Proficient in Python and familiar with ML frameworks like PyTorch, JAX.
• Experience with NLP libraries such as HuggingFace Transformers, spaCy, OpenNLP, or similar.
• Familiarity with prompt engineering, retrieval-augmented generation (RAG), and fine-tuning techniques for LLMs.
• Understanding of contemporary architectures, including agentic orchestration and coordination frameworks, and tool-augmented systems.
Strong collaboration, communication, and documentation skills.
• Experience with efficient training/fine-tuning strategies (e.g., quantization, distillation, parameter-efficient tuning) is desired.
• Familiarity with agent-based systems, multi-agent collaboration, and structured reasoning techniques such as multi-hop inference and knowledge grounding is desired.

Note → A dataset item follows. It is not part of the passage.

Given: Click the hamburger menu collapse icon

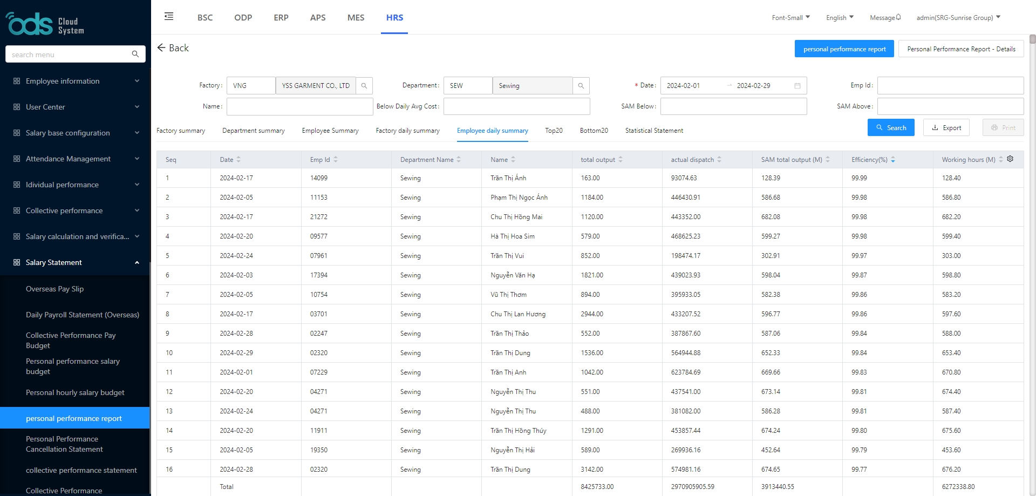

• Exposure to multimodal AI models and pipelines integrating text with images, audio, or structured data is desired.
• Familiarity with containerization, cloud platforms (AWS, GCP) or on-premise / edge deployments is desired.
• Contributions to open-source NLP/ML projects or relevant publications in top-tier venues (e.g., ACL, EMNLP, NeurIPS, ICML, ICLR, TMLR) is desired.
• Knowledge of responsible AI practices, including fairness, explainability, and privacy in NLP systems is desired.
• Pursuing or holding an M.S. or Ph.D. in Computer Science, Machine Learning, Artificial Intelligence, Computational Linguistics, Applied Mathematics, Electrical Engineering, or a related technical field.
Must be enrolled in an educational program to be considered as an intern.
U.S. citizenship or permanent resident status required.